I brushed my thumb over the back of his hand. “I’m sorry,” I murmured. “But you do belong, you know? It’ll get easier. You’re working on a hell of a learning curve, but you can still do it. I know you can.”
That made him smile. “Thanks. I’ve been kind of nervous about telling you. It’s a big thing. Most dudes would have freaked out.”
I shrugged. “I don’t see why I should,” I said, and it was true. “You had something terrible happen to you. And now you have some things that you’re struggling with. None of that means anything for who you really are. You’re still smart and funny and handsome, and I still like you. And if you’re okay with it, I would like to keep seeing you. If we could make this work, you know, make it into something real… Well, I’d like that.”
He grinned. The moonlight glistened off his eyes, and he pulled my hand to his lips and kissed it. “I’d like that too,” he said. “You’re a really, really great guy, Tim.”

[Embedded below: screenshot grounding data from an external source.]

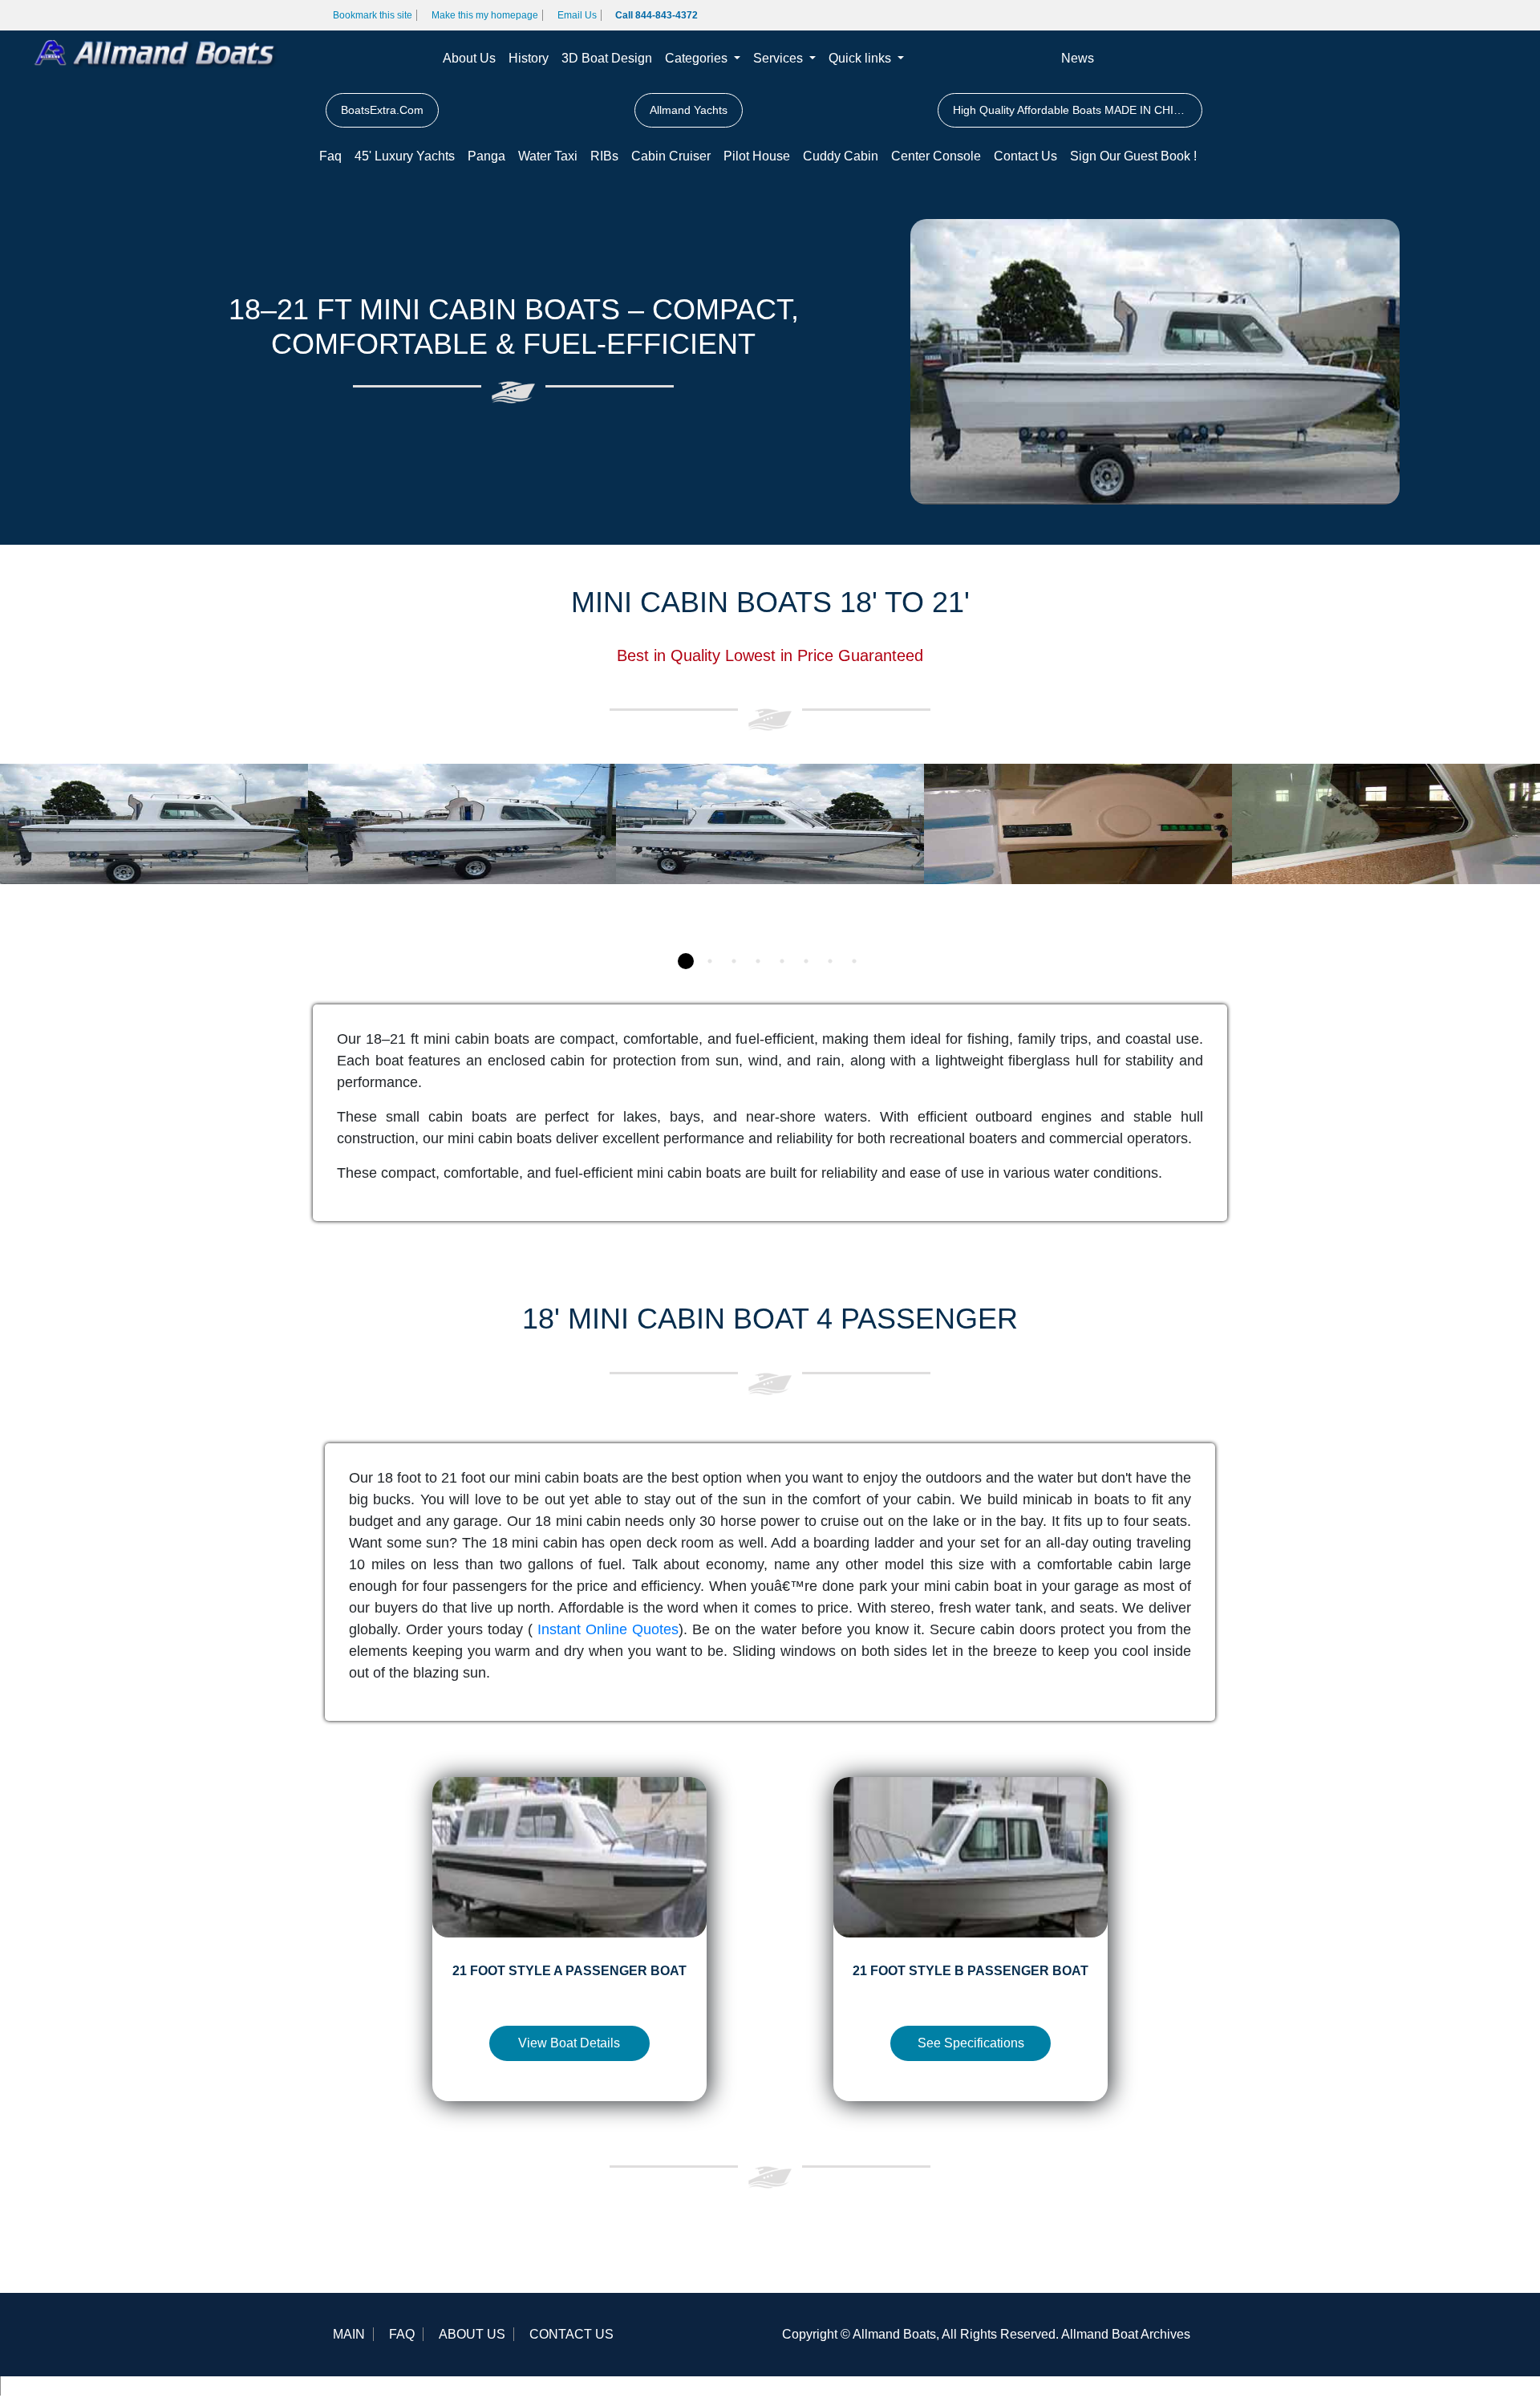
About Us (469, 58)
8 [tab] (854, 961)
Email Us (577, 15)
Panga (486, 156)
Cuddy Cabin (840, 156)
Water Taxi (548, 156)
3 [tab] (734, 961)
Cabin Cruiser (671, 156)
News (1077, 58)
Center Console (936, 156)
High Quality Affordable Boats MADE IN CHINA (1071, 109)
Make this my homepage (485, 15)
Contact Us (1025, 156)
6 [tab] (806, 961)
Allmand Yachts (688, 109)
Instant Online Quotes (608, 1629)
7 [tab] (830, 961)
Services (779, 58)
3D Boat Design (606, 58)
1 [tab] (686, 961)
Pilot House (756, 156)
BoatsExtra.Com (382, 109)
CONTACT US (571, 2334)
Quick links (861, 58)
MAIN (349, 2334)
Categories (698, 58)
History (529, 58)
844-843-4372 (49, 2385)
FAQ (402, 2334)
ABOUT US (472, 2334)
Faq (330, 156)
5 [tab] (782, 961)
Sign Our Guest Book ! (1133, 156)
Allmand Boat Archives (1125, 2334)
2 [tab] (710, 961)
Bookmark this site (372, 15)
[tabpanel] (154, 852)
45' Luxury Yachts (405, 156)
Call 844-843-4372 (656, 15)
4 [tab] (758, 961)
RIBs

“I know,” I teased him, and I pulled him in for a hug.
That night was the first night we made love. I saw the tattoo on his waist, the one he later covered with flowers. I saw Rousseau’s name embellished there. I wanted to smudge it away, get rid of his past for him, but I didn’t; instead, I kissed it. I didn’t stare or linger—I just pressed it to my lips once. It was enough that I saw his eyes tear up, but he kissed me after with such passion that I could feel his love and appreciation seeping through my skin and radiating through me.
I dreamt of that night almost every night after Nicky disappeared. And every morning, I woke with tears streaming down my cheeks.
Chapter Eight
Three months after Nicky’s disappearance, I still wasn’t right. Much to Remy’s chagrin, I spent most nights alone in my room in his apartment or huddled up on my cot. I couldn’t study anymore; I ended up missing my appointment for the GRE test. I would have to take it later.

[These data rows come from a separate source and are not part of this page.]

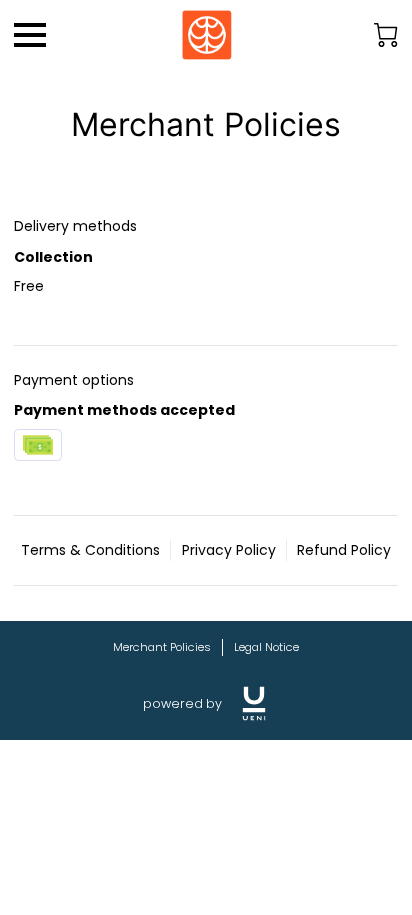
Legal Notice (266, 647)
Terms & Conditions (90, 550)
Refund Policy (344, 550)
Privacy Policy (229, 550)
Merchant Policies (162, 647)
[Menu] (30, 35)
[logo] (254, 703)
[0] (386, 35)
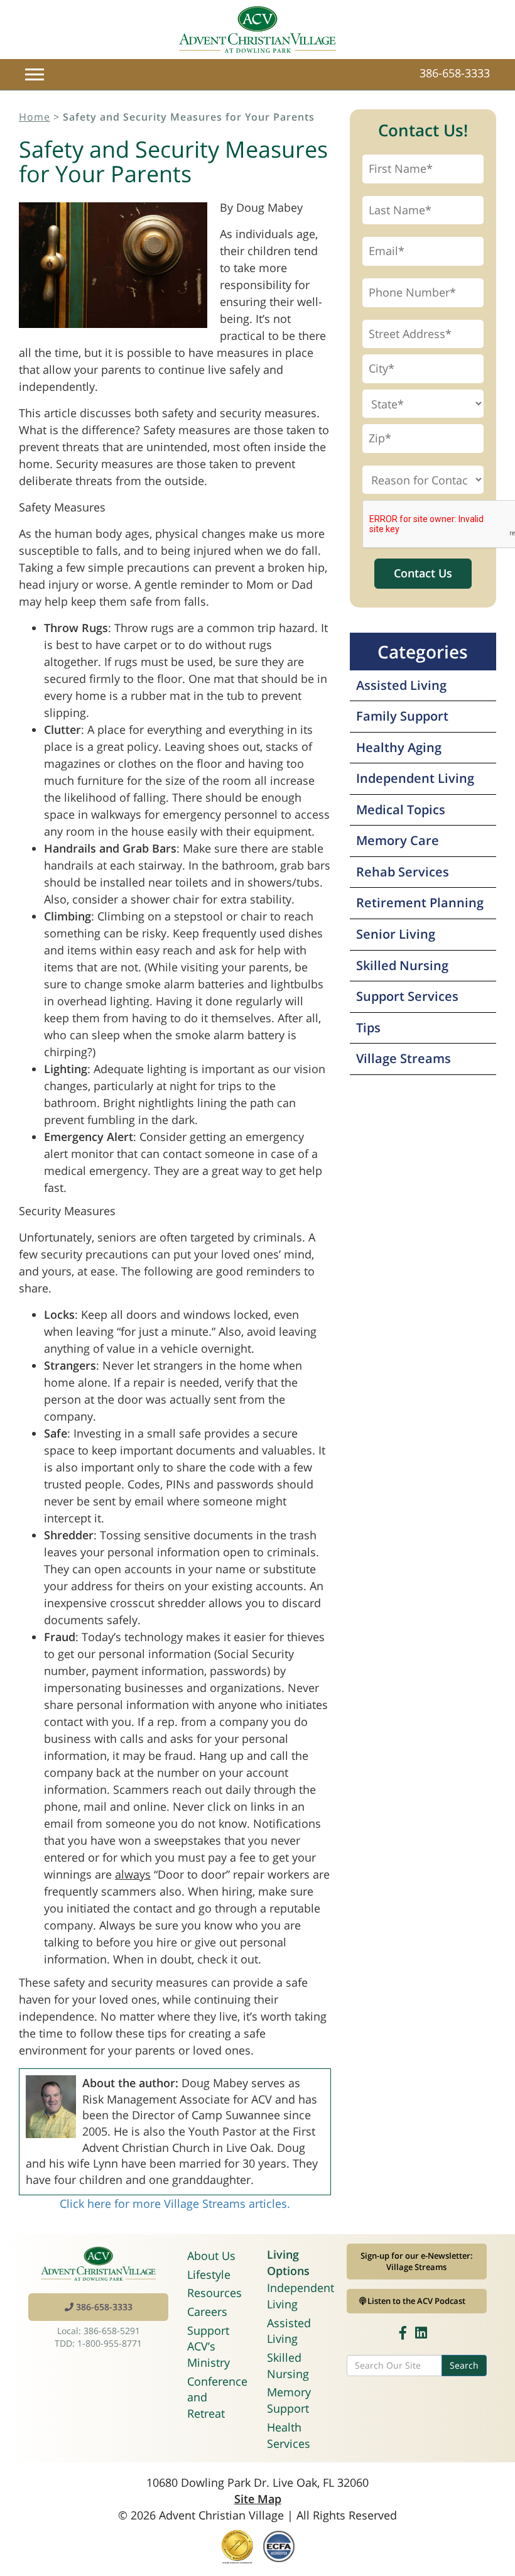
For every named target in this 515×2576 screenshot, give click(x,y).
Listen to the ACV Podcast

That was just as well. Without Nicky around cheering me on, quizzing me when we were home together, and telling me how handsome I looked with a book in my hand, it didn’t seem to matter. When I went into fires, instead of feeling that flare of adrenaline, I felt numb. If I died, I figured, it was just as well. I wasn’t living a life worth being in, anyway.
Remy could see that I’d fallen apart. The other guys could too. They tried inviting me to watch games with them, or inviting me out for a beer after a long shift, but I always declined. I doubted that they realized it, but socializing was something I’d always done with Nicky. He was better at it than me; he was my buffer. He made me less nervous and more able to actually talk instead of sitting quietly by myself and ignoring everybody else. He made me braver, more social. Without him, I was shy again, and I wasn’t sure how to handle that, even if I’d had the energy or willpower to do so.
The guys clearly didn’t know how to help. Remy tried to drag me along a few times with promises and threats, but nothing worked. They seemed to feel as helpless in the face of my depression as I was.